**** Exercise material

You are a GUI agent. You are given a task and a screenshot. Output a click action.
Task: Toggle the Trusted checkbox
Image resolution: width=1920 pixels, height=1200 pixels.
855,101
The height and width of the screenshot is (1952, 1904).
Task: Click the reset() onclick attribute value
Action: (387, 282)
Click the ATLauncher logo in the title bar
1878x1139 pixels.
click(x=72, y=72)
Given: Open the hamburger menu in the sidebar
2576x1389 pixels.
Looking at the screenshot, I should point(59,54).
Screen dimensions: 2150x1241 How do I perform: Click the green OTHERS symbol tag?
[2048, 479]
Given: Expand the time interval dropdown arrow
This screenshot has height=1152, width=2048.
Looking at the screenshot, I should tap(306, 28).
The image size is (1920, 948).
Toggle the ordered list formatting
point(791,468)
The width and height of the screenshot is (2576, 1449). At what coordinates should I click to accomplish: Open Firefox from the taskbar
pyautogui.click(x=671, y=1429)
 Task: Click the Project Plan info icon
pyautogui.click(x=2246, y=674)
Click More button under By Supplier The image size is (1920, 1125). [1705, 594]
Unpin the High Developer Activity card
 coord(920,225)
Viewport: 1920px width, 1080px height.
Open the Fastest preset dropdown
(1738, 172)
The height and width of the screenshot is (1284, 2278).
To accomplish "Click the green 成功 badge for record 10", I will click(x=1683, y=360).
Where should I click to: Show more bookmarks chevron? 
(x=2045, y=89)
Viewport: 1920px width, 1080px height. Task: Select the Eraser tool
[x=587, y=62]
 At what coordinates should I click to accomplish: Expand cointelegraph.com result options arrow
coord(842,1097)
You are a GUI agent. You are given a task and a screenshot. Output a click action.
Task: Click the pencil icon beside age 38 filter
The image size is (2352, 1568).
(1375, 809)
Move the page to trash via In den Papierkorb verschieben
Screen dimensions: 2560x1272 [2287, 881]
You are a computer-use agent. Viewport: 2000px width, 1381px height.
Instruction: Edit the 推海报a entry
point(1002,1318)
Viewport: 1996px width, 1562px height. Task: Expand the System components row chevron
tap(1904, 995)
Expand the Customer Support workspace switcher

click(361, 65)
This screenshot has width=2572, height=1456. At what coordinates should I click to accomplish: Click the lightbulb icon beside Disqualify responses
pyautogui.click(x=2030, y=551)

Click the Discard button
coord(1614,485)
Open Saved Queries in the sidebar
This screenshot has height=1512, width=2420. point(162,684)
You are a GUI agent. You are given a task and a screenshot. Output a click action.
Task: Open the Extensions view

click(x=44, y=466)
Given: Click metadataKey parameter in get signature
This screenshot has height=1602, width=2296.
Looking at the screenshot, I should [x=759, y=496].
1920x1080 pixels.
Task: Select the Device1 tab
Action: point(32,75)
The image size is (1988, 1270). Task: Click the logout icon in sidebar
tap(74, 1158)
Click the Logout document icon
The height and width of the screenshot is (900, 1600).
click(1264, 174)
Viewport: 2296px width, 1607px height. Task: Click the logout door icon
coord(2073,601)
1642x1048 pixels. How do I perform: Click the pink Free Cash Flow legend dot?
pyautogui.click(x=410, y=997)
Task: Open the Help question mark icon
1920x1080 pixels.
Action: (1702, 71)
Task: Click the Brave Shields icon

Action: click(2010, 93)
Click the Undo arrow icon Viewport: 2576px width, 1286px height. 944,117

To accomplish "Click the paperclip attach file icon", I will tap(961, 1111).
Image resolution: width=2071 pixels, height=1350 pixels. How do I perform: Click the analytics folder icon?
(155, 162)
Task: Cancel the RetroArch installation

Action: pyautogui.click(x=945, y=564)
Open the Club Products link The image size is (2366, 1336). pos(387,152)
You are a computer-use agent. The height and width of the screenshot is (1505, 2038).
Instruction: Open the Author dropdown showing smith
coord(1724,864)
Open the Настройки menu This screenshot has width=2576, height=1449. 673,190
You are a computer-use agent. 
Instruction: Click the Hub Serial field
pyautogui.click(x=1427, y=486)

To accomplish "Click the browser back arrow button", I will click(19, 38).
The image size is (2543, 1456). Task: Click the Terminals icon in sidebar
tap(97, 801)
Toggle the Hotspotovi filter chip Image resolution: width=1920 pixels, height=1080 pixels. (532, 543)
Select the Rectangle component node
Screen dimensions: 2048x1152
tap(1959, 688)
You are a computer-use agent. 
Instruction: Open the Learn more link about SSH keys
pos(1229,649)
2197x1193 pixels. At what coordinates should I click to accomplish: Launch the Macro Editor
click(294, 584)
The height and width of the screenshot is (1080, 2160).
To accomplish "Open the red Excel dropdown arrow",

********

Task goal: Would you return, unchanged, the lines from the one containing "2197x1193 pixels. At" through the end of the entries?

Solution:
2197x1193 pixels. At what coordinates should I click to accomplish: Launch the Macro Editor
click(294, 584)
The height and width of the screenshot is (1080, 2160).
To accomplish "Open the red Excel dropdown arrow",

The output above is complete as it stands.